Kent Island project visited

Public works board examines site before wetlands permit vote

May 19, 2007|By Chris Guy | Chris Guy,SUN REPORTER

CHESTER --Worried about environmental damage from a proposed 1,350-unit community here on heavily developed Kent Island, the state's Board of Public Works crossed the Bay Bridge yesterday for a firsthand look.

The three-member board, which delayed a May 9 vote on a routine wetlands permit to provide time to study the plan, was greeted yesterday by sign-waving opponents and supporters - residents who have clashed over the planned Four Seasons project for nearly a decade.

The panel, made up of Gov. Martin O'Malley, Treasurer Nancy K. Kopp and Comptroller Peter Franchot, spent about two hours touring the sprawling 350-acre farm with spectacular waterfront views, located just a mile from busy U.S. 50. They were trailed by a caravan packed with reporters, photographers, and state and local officials, along with local supporters of the project. Many opponents walked onto the property.

"This is helpful on such an important decision that we get here to see it in context," O'Malley said. "This the largest redevelopment with the highest density proposed in a critical area."

Critics say the development could damage two creeks and the Chester River, but the first phase has already been approved by the state Critical Area Commission and the entire site is designated as a growth area for Queen Anne's County.

Developers hope to turn the property into an over-55 seniors community, the largest project ever proposed for Kent Island.

The three board members said they expect to vote on the wetlands permit Wednesday in what could be the final step in an eight-year approval process for the developer, the New Jersey-based K. Hovnanian Cos. - or a sticking point that could further delay the Four Seasons development.

Mark D. Steman, a Hovnanian division vice president, refused to speculate on how the company would proceed if the public works panel rejects the wetlands permit next week.

"We've done everything that was required, jumped through all the hoops in the approval process," Steman said. "There's no legal basis to hold us up. The state issues these permits all the time."

O'Malley said the public works board is charged with making its own decision, whether or not the company has met other approval criteria.

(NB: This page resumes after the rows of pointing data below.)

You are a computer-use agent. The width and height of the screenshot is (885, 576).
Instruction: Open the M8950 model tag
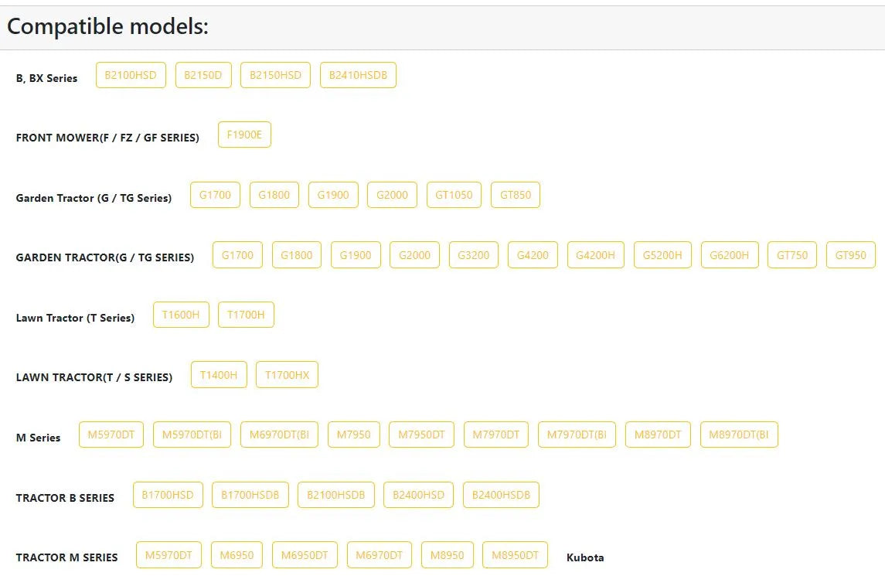447,555
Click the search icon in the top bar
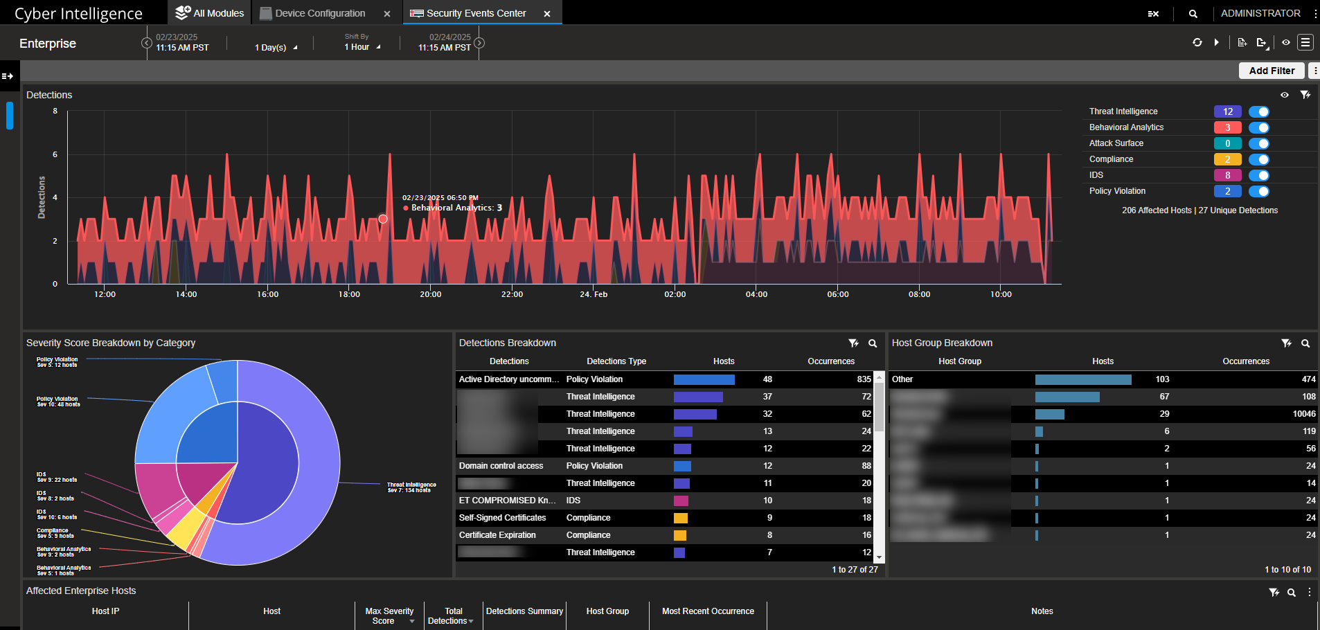1320x630 pixels. click(1193, 14)
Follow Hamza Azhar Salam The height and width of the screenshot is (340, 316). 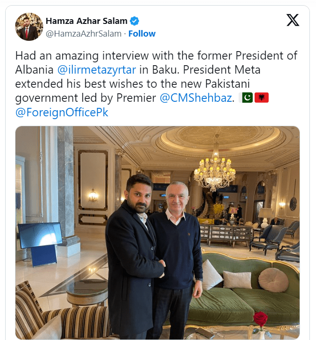142,34
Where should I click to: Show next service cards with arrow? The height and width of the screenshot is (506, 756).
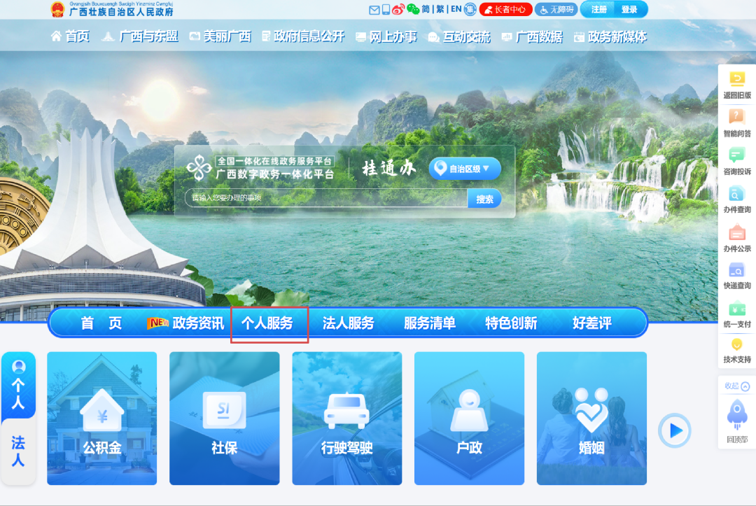tap(674, 430)
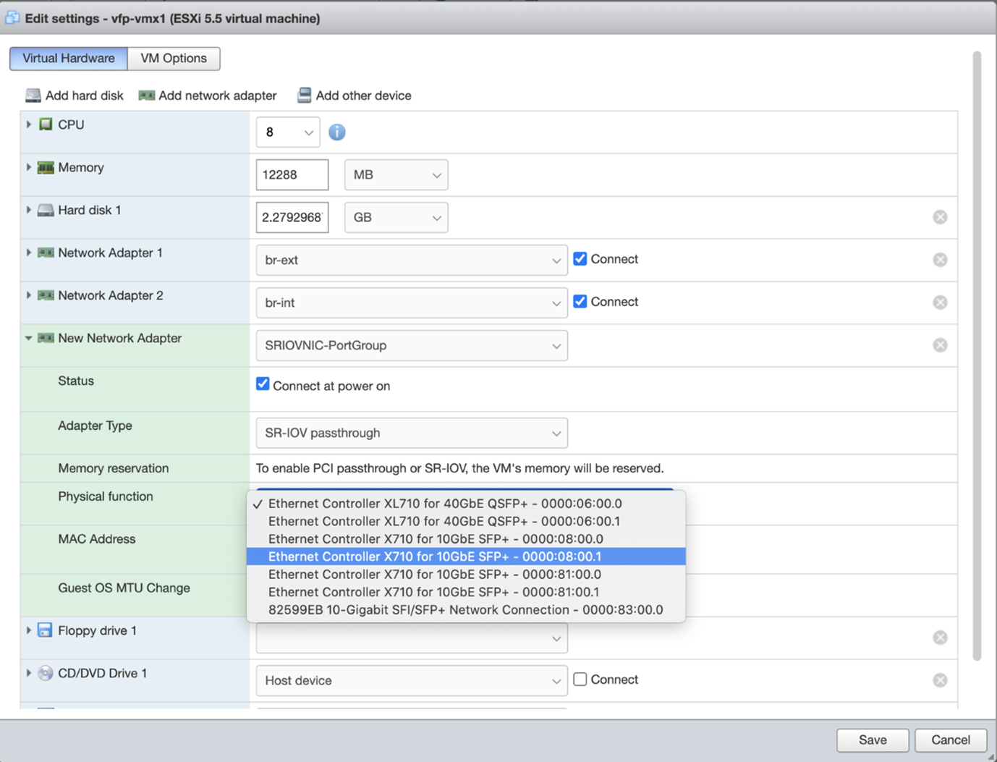Uncheck Connect for Network Adapter 1
This screenshot has height=762, width=997.
tap(580, 259)
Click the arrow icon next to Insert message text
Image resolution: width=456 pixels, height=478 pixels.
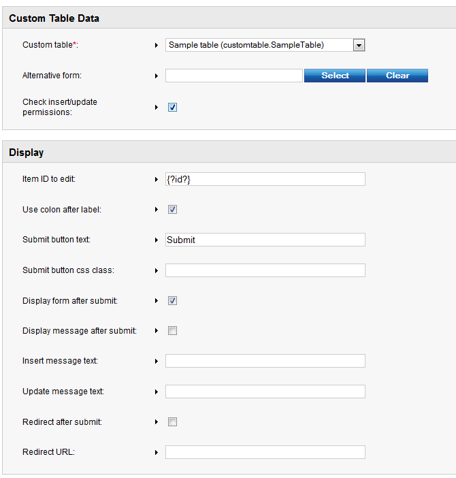click(157, 362)
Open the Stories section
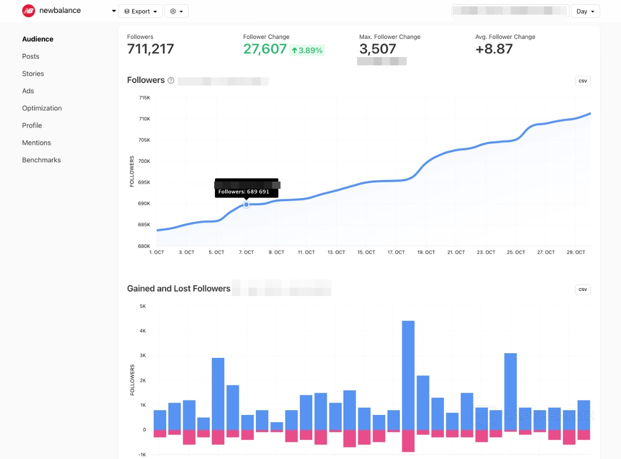Screen dimensions: 621x459 33,74
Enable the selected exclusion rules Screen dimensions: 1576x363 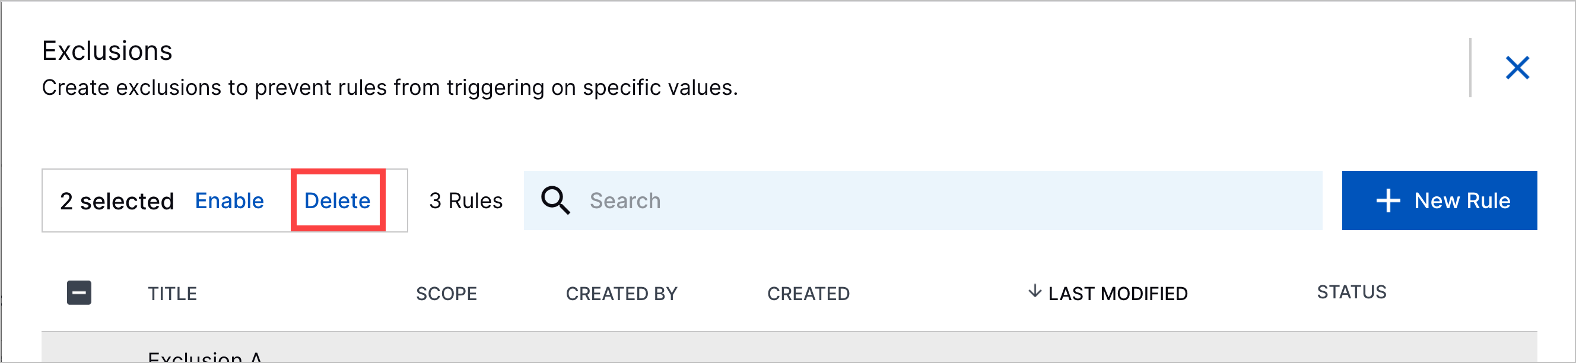[229, 200]
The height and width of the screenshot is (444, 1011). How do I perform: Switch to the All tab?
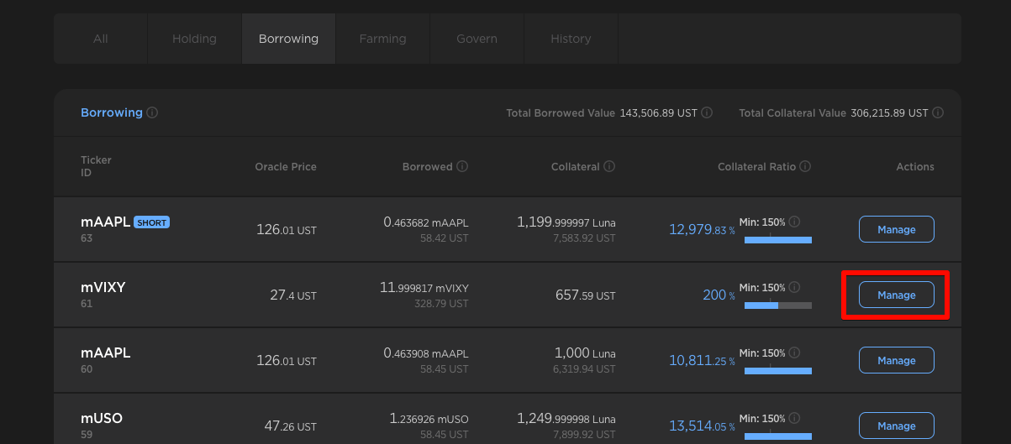101,39
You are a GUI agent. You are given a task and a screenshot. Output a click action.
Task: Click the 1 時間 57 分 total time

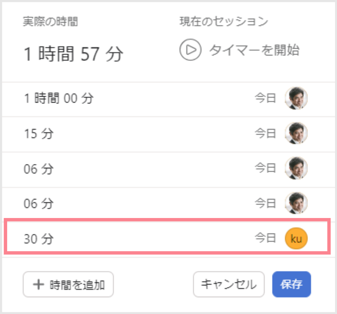point(73,54)
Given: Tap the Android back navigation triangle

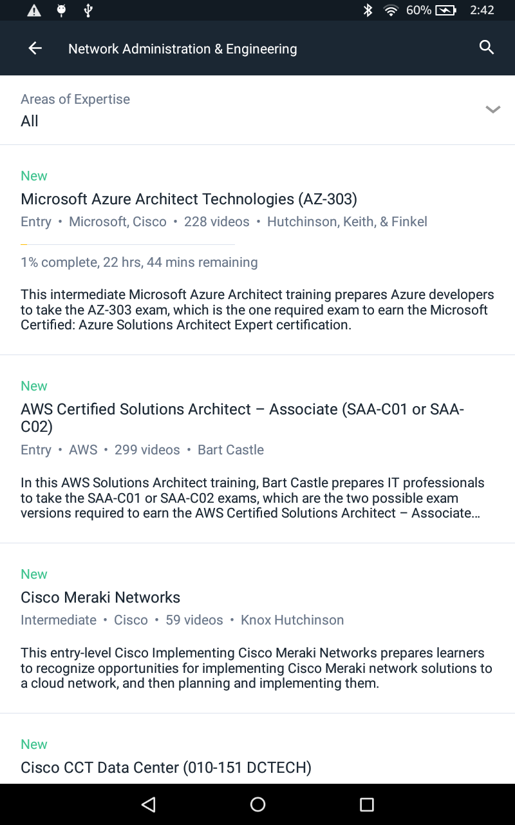Looking at the screenshot, I should point(149,804).
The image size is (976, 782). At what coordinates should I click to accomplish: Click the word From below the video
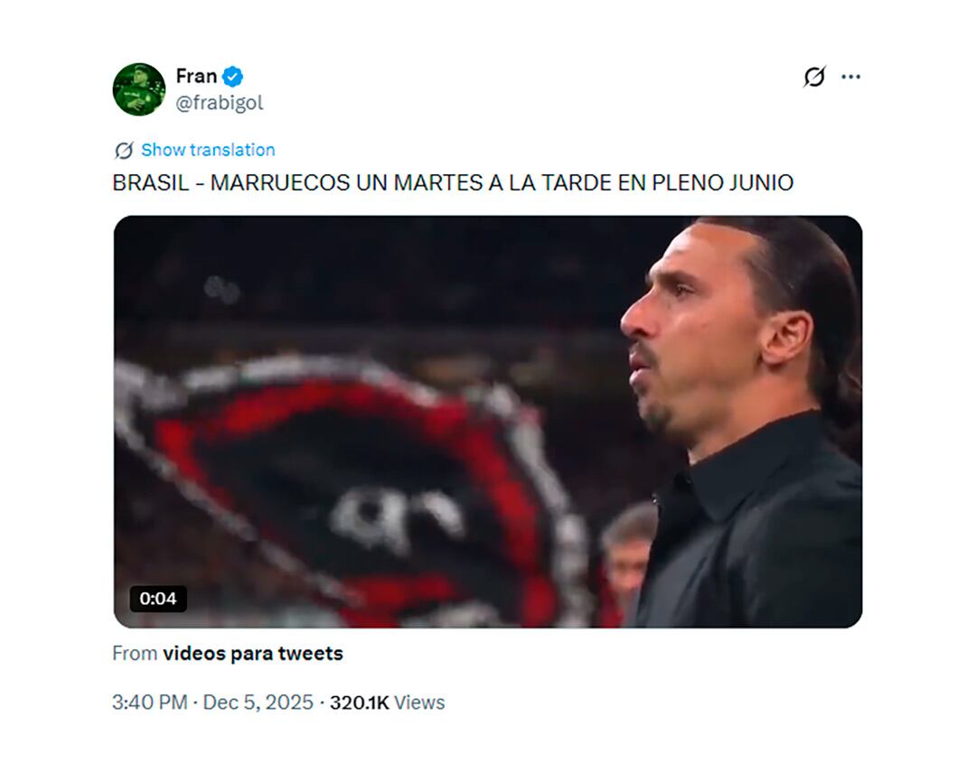[x=135, y=653]
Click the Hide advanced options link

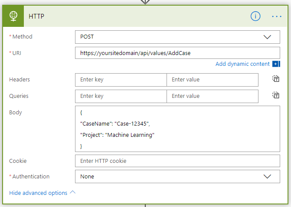tap(38, 193)
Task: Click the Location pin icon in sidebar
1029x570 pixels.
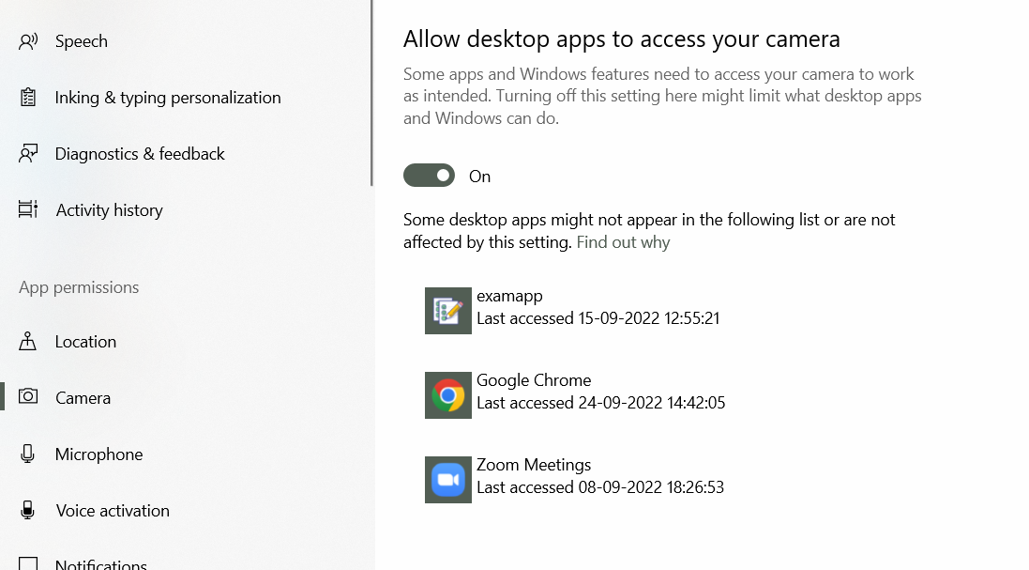Action: [28, 342]
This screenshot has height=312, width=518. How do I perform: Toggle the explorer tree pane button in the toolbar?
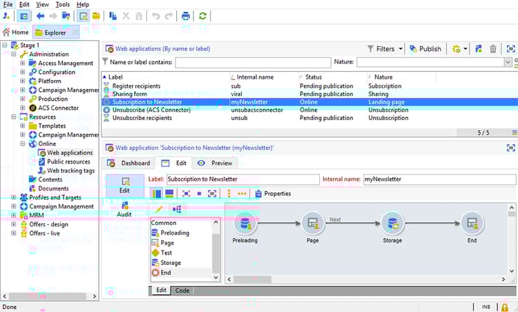tap(23, 16)
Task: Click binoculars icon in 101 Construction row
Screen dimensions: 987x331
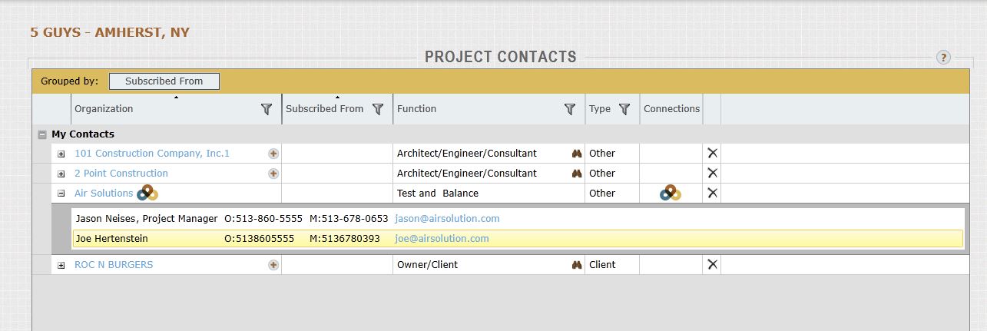Action: 577,154
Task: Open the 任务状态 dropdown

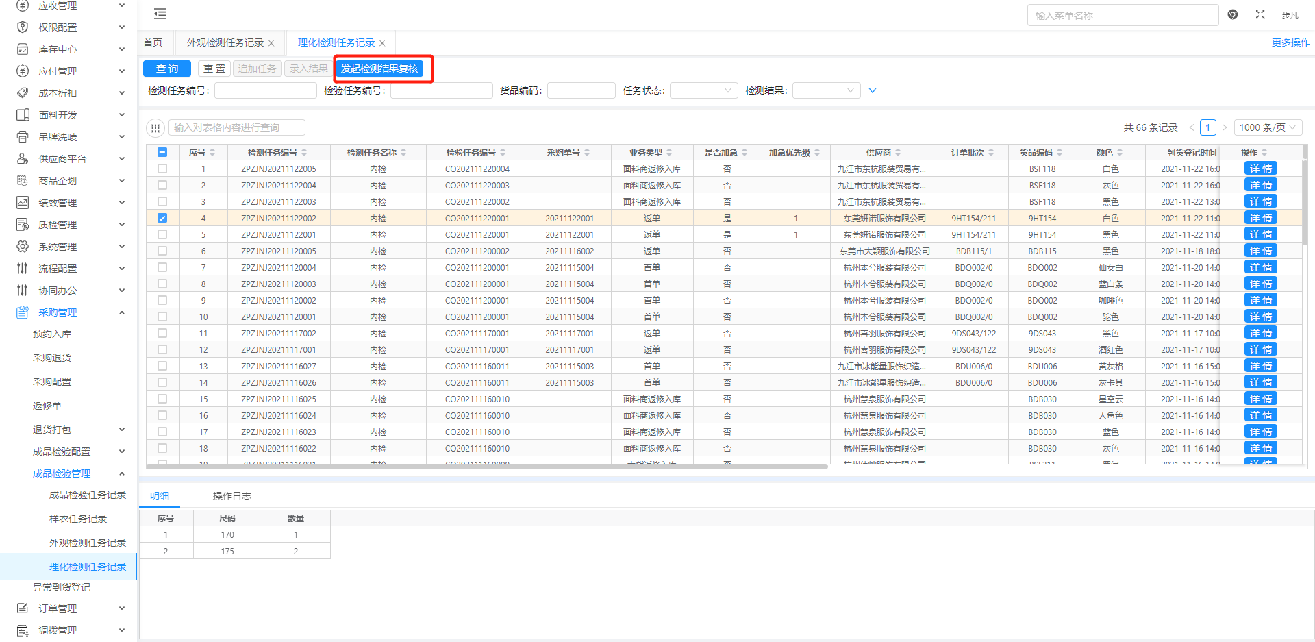Action: 703,90
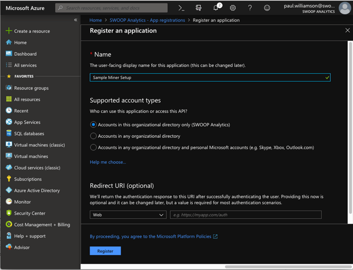Click the vertical scrollbar of the form

(350, 127)
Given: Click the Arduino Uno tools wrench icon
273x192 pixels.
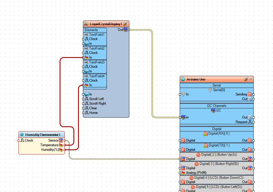Looking at the screenshot, I should pyautogui.click(x=246, y=79).
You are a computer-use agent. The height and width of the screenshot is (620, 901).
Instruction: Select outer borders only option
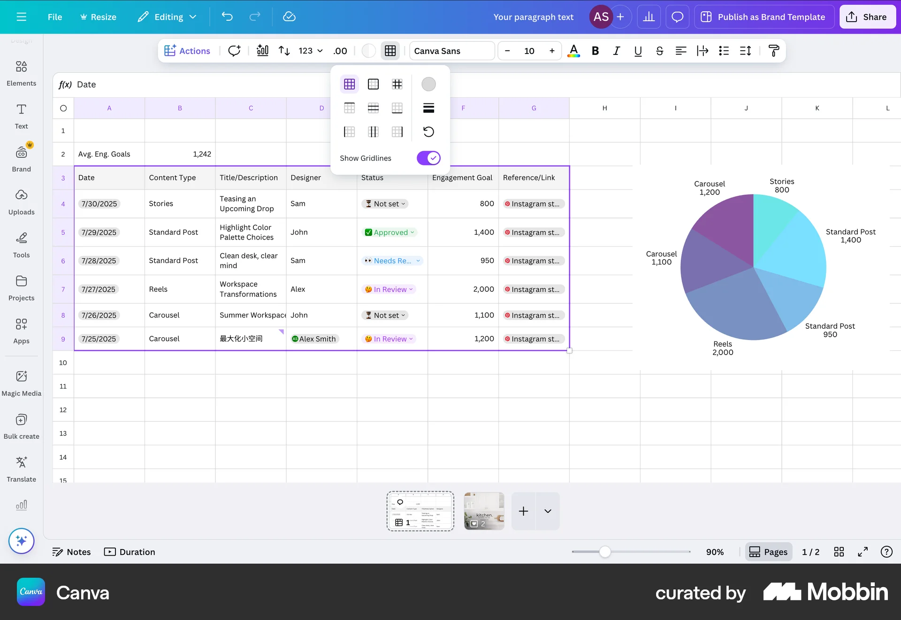(373, 84)
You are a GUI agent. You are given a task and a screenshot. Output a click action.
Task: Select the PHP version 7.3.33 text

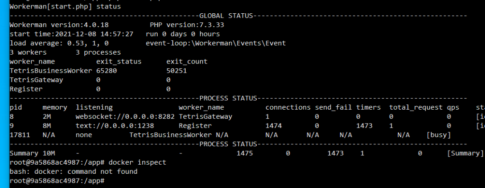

"The fact that other hurdles have been crossed doesn't mean we shouldn't fulfill our responsibility and make a decision as a board. There may be a lot of lessons we can learn in this case. It's a real world situation," the governor said.

Franchot continued to spar with the company's lawyers over a 2003 legal settlement signed by a previous Board of County Commissioners that blocks the current five-member board from commenting on the Four Seasons project.

The previous board, which struck the agreement, had a 4-1 Republican majority. But last November's election brought four Democrats to office, leaving just one Republican.

At the May 9 public works meeting, Franchot, a Democrat, complained that local officials were unwilling to speak for fear of legal action by Hovnanian.

In a letter yesterday to the company's attorney, John H. Zink III, Franchot urged that "you release the Queen Anne's County Commissioners from these verbal shackles" to allow them to testify at Wednesday's board meeting.

"Clearly, this is a form of gag order," Franchot said. "If it's not a gag order, it's as close to one as I've ever seen. That's not acceptable."

In the meantime, the state attorney general's office is researching a series of questions about the settlement, as well as the board's authority.

Most of the development, a community that is aimed at baby boomers, would be built in the state's critical area, where development is restricted within 1,000 feet of the Chesapeake and its tributaries.

The wetlands permit sought from the Board of Public Works by Hovnanian is required before the company can build a small bridge and create a stormwater management system, along with water and sewer service and a community pier.

"Nobody's saying the company pulled a fast one; everything has gone through the process," said Joseph Shapiro, a spokesman for Franchot. "It reflects a new focus on the environment."

The developer says state-of-the-art storm management will actually improve water quality when compared with runoff from farm fields, but opponents don't believe it.

"This is a project that's going to add to our congestion, which is already out of control," said Rich Altman, executive director of the Queen Anne's Conservation Association. "It would add 3,000 or more people. This is a fragile ecosystem we need to protect."